Stored data entries:
++++++

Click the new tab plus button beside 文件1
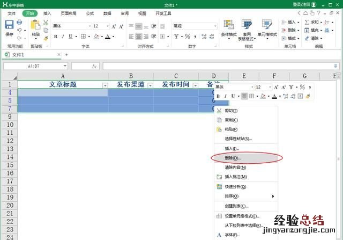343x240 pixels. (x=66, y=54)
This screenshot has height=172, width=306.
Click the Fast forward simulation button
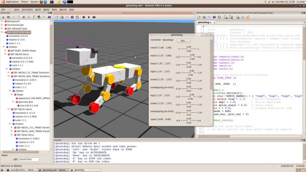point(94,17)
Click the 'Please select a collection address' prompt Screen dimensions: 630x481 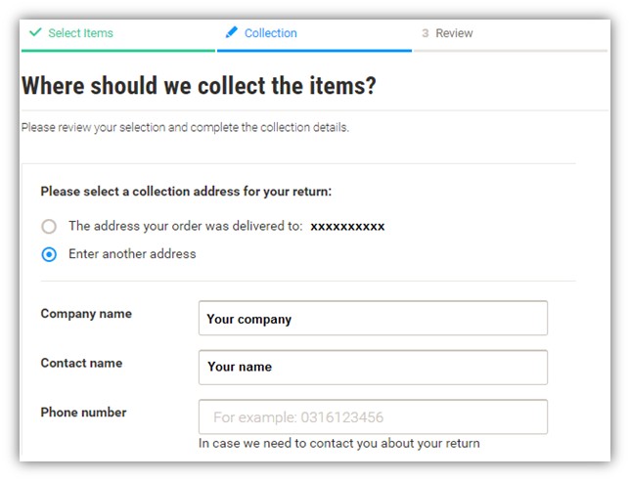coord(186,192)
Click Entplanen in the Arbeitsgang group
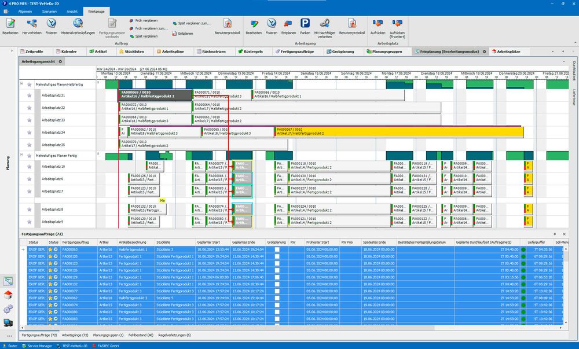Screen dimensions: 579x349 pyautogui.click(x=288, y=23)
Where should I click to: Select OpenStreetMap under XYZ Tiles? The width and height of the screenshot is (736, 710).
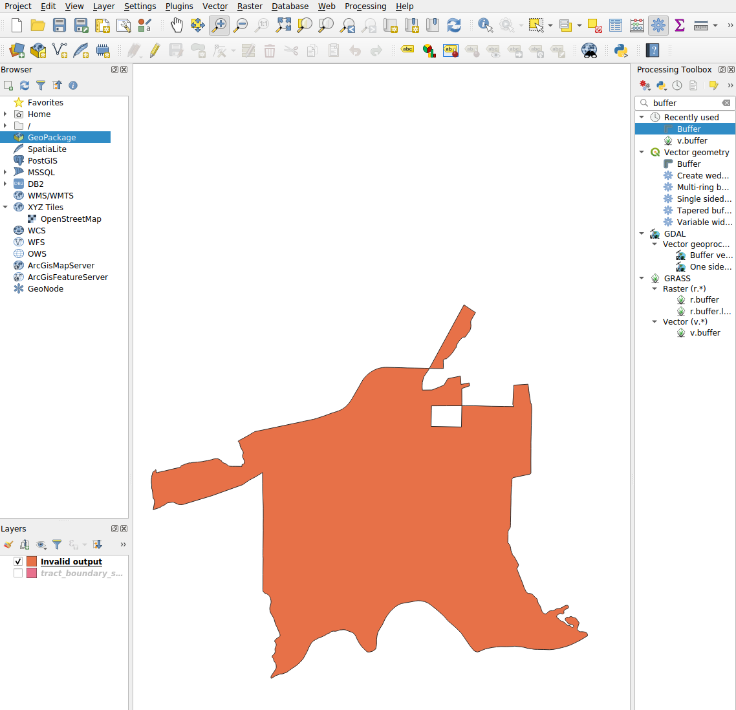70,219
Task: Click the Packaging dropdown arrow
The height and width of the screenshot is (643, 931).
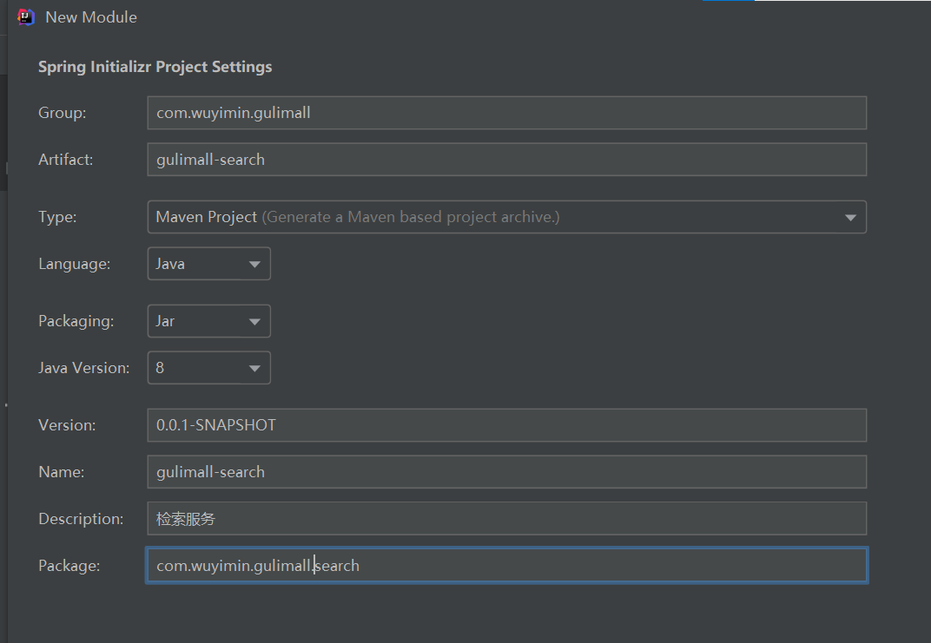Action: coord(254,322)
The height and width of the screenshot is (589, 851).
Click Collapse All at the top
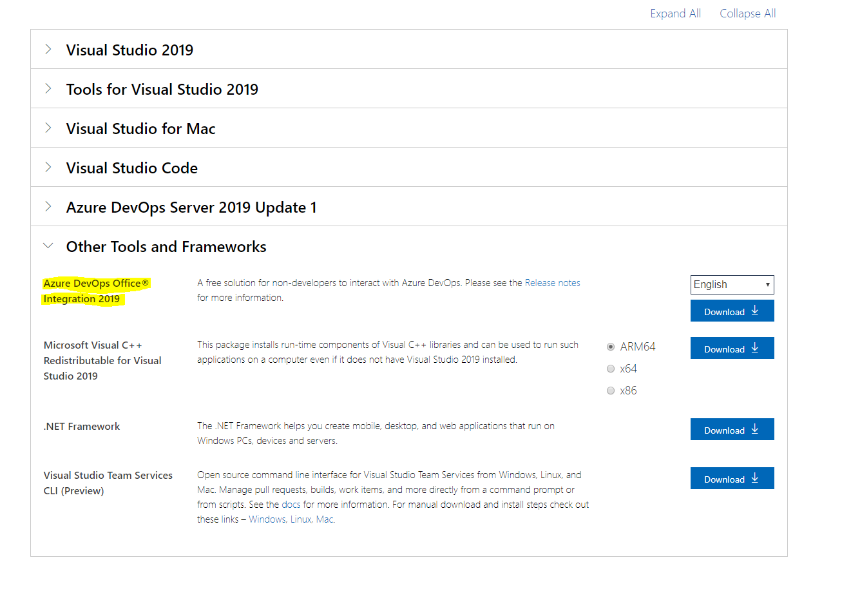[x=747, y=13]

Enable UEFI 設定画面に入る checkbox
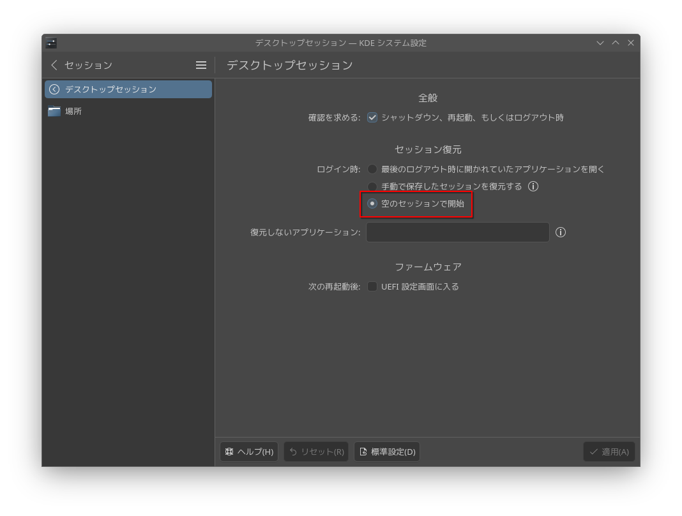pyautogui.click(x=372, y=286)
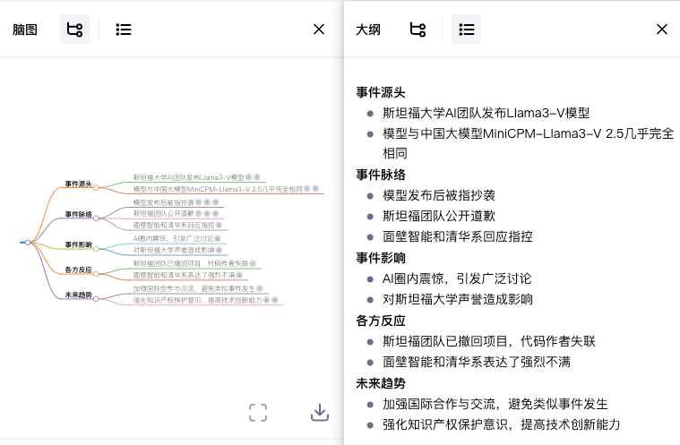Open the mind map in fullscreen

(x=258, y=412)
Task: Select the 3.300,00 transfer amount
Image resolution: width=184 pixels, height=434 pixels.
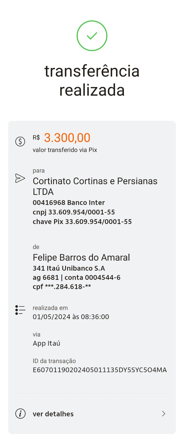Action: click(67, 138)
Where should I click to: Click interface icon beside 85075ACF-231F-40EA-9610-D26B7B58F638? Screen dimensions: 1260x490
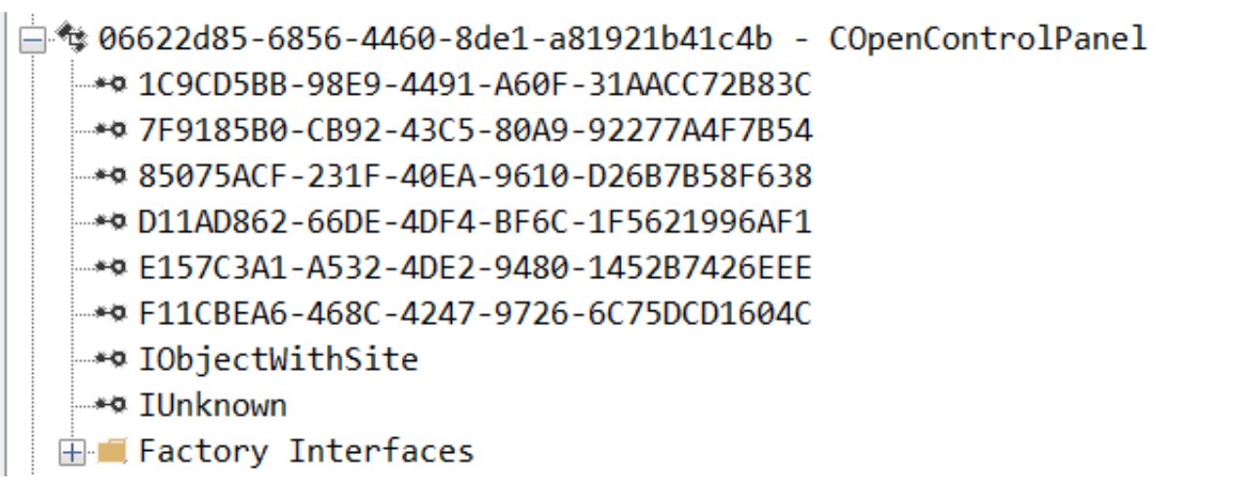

++++++

WHAT YOU ARE ASKED TO DO. Your task is to transcribe exactly the lines from the one containing "Click Entplanen in the Arbeitsgang group" through the final line of the entries above, pictures excluded.

SOLVED EXERCISE.
Click Entplanen in the Arbeitsgang group
Screen dimensions: 579x349 pyautogui.click(x=288, y=23)
Where should I click to: Select OpenStreetMap under XYZ Tiles? The width and height of the screenshot is (736, 710).
70,219
Task: Click the Packaging dropdown arrow
The height and width of the screenshot is (643, 931).
Action: coord(254,322)
The height and width of the screenshot is (589, 851).
Click Collapse All at the top
[x=747, y=13]

Enable UEFI 設定画面に入る checkbox
pyautogui.click(x=372, y=286)
Open the mind map in fullscreen

(x=258, y=412)
Task: Select the 3.300,00 transfer amount
Image resolution: width=184 pixels, height=434 pixels.
Action: click(67, 138)
Where should I click to: Click interface icon beside 85075ACF-231F-40EA-9610-D26B7B58F638? Screen dimensions: 1260x490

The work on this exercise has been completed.